Debunking Huebner's 'A Possible Declining Trend for Worldwide Innovation'

Table of Contents

TL;DR

  • A 2005 paper by Huebner claimed worldwide innovation was declining—particularly after 1850. It was frequently cited to support theories about IQ dysgenics, but appears to be flawed.

  • By analyzing the same historical text Huebner used but counting notable figures instead of innovations, no significant decline was found.

  • When comparing against a comprehensive database of historical figures, the data actually shows an increase in innovation-related figures over time, contradicting Huebner’s findings.

  • The apparent decline in Huebner’s study likely stems from selection bias in his source material (a single history book) rather than reflecting actual innovation trends.


Introduction

During the late 2010s and early 2020s, IQ dysgenics theory gained considerable attention within certain academic and online communities.
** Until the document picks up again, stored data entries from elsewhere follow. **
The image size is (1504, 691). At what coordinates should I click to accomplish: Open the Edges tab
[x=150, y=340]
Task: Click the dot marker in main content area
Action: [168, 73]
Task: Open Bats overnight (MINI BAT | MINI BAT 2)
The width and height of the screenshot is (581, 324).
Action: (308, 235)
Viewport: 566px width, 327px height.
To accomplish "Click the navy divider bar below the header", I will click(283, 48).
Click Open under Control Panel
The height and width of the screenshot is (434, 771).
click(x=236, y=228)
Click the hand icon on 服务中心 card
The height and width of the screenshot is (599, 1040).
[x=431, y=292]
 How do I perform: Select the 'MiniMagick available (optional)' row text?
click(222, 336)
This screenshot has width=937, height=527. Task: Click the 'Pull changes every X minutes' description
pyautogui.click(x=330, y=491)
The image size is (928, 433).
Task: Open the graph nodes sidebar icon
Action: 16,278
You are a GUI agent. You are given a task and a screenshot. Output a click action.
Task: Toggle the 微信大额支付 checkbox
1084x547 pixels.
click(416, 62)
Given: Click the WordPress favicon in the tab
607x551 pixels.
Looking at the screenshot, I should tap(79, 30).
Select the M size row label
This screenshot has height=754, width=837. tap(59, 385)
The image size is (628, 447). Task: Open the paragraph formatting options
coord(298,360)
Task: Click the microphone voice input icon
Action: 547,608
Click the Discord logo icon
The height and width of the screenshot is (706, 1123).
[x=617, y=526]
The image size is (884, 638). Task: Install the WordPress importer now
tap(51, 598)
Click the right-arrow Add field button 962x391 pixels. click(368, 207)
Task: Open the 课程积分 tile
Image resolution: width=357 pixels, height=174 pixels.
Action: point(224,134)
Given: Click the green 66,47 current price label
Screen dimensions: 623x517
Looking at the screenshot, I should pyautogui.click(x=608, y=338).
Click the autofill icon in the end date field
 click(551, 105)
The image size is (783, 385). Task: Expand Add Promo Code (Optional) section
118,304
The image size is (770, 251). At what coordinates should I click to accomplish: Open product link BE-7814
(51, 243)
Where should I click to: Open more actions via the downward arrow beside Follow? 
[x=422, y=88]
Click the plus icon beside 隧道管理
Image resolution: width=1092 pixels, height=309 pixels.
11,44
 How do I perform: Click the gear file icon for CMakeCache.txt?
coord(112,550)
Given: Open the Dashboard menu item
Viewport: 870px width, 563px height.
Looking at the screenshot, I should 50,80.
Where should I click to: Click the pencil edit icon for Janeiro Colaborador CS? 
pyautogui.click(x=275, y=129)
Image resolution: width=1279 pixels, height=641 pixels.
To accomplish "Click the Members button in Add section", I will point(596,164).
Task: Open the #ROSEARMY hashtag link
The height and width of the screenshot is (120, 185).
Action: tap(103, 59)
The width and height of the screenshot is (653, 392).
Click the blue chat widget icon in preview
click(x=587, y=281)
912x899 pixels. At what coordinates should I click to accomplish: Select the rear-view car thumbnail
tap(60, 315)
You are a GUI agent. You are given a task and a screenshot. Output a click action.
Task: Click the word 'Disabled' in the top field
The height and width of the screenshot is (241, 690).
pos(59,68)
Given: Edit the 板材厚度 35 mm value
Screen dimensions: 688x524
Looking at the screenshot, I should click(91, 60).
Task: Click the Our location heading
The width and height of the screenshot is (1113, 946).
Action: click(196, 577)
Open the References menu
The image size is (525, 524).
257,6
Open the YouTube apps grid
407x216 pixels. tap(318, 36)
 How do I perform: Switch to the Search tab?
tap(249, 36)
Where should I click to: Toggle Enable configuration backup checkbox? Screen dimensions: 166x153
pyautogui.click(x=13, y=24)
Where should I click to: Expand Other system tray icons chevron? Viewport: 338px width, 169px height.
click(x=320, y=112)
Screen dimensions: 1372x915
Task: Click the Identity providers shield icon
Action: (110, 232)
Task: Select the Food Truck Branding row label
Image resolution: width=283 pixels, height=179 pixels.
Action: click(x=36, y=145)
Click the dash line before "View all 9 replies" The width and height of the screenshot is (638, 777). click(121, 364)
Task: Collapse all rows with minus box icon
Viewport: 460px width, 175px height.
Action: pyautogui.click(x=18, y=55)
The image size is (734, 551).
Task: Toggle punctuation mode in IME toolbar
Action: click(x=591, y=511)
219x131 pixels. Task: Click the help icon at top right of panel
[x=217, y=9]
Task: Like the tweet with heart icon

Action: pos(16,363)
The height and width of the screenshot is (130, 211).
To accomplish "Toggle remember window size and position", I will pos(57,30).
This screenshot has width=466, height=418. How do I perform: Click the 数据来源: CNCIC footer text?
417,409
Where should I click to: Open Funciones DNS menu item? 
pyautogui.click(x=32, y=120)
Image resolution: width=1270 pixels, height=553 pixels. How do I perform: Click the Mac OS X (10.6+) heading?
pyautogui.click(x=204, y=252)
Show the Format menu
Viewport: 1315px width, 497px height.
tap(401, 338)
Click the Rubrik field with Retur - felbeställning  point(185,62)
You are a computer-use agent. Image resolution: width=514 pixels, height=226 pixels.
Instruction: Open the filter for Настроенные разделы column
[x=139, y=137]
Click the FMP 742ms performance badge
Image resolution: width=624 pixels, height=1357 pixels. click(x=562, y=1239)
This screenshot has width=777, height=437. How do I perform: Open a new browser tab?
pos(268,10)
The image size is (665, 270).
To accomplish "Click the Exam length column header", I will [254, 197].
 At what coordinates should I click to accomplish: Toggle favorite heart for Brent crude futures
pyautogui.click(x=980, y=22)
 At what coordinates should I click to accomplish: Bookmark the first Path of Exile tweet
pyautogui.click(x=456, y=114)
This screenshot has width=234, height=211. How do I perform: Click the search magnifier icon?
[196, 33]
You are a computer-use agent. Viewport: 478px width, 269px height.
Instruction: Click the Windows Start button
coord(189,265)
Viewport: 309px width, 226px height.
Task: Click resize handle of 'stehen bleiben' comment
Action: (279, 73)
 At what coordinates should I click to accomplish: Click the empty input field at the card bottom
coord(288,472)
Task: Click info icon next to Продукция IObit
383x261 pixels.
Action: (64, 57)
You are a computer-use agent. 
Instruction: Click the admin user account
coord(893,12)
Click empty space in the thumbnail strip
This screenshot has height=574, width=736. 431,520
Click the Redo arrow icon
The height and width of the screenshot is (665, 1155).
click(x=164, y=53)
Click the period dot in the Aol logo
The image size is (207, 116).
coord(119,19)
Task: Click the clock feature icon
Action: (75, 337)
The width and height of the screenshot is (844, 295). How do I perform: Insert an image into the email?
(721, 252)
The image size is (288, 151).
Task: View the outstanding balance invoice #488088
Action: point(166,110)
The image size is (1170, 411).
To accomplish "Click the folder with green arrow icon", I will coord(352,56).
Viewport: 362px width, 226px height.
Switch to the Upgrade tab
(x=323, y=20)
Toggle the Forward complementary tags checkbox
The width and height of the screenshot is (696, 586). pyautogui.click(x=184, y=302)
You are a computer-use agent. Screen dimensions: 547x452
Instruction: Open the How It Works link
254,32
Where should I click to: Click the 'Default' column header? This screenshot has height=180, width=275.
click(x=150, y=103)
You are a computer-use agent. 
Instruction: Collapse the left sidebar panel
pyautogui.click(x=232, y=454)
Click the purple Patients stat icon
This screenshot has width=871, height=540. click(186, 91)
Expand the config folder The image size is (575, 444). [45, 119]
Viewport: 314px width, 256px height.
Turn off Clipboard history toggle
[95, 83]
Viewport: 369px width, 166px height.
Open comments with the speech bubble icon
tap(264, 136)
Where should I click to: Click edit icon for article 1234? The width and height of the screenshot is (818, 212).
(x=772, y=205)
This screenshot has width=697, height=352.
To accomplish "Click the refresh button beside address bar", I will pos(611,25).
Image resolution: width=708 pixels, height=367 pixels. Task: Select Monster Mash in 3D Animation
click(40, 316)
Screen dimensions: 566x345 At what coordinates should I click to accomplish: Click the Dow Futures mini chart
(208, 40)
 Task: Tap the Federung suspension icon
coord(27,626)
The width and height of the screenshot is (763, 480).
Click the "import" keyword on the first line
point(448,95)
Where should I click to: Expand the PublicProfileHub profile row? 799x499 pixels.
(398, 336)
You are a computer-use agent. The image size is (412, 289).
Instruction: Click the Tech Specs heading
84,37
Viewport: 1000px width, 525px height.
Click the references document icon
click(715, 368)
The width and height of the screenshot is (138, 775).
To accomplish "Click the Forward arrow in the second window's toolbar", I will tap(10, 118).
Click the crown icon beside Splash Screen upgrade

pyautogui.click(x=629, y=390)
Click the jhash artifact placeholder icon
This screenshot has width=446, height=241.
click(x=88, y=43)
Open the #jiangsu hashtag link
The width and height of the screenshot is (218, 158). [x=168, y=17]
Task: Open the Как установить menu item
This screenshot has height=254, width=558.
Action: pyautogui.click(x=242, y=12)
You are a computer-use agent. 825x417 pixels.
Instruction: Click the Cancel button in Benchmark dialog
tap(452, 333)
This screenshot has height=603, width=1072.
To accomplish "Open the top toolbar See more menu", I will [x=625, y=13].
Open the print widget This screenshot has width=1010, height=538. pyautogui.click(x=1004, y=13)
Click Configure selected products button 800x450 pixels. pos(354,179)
Michael Woodley had steadily published research on estimating IQ dysgenics using Galton’s methods, while Edward Dutton promoted these ideas through his YouTube channel and co-authored work “At Our Wits’ End: Why We’re Becoming Less Intelligent and What It Means for the Future”. The prevailing narrative suggested that individuals with lower cognitive abilities reproduced at higher rates and earlier ages than their more intelligent counterparts. Given the established heritability of IQ, proponents argued that humanity faced inevitable intellectual decline—with the satirical film Idiocracy serving as an unintended prophecy.

However, subsequent research has substantially revised this narrative. New evidence published over recent years, combined with the reduced prominence of key advocates in academic discourse, has led to a more nuanced understanding of these phenomena. Recent comprehensive analysis by HBD researchers has revealed two critical findings:

First, IQ dysgenics effects are considerably smaller than initially proposed. When IQ is measured directly in dysgenics calculations—rather than using proxies like educational attainment—the effects, while statistically significant, are modest in magnitude.

Second, selection pressures against educational attainment exceed those against IQ itself. Since educational attainment frequently served as a proxy for IQ in genetic and biobank studies, previous estimates of cognitive decline were substantially inflated.

During the peak of dysgenics discourse, this supposed cognitive decline provided explanatory frameworks for various societal trends. Innovation represented a particularly compelling case study: proponents argued that declining innovation rates directly reflected population-level IQ dysgenics. The cornerstone evidence for this argument came from Huebner’s ‘A Possible Declining Trend for Worldwide Innovation’, which produced the influential and frequently cited (152 times) figure:

huebnersinnovation

This finding aligned seamlessly with dysgenics theory, which posited that cognitive decline began when natural selection pressures against lower IQ relaxed—presumably during the post-industrial period. The year 1850 represented an ideal inflection point for this narrative.

The apparent strength of this correlation prompted Michael Woodley to publish additional research exploring this relationship (cited 62 times). He reported a remarkably strong correlation of r = .876 across 56 decades of data:

nyborgs_dysgenics

However, this correlation appears problematic when viewed through the lens of current understanding and may represent circular reasoning rather than genuine causal relationships. The logical circularity operates as follows: IQ dysgenics theory predicts that cognitive decline should manifest as innovation decline; Huebner’s paper appears to document innovation decline; this decline is then cited as evidence supporting IQ dysgenics theory. Yet if Huebner’s innovation decline stems from methodological artifacts rather than genuine historical trends—as this analysis suggests—then using his findings to validate dysgenics theory constitutes circular reasoning. The correlation becomes spurious: researchers identified a dataset that appeared to confirm their theoretical predictions, but the dataset itself may reflect selection bias rather than the phenomenon it purports to measure.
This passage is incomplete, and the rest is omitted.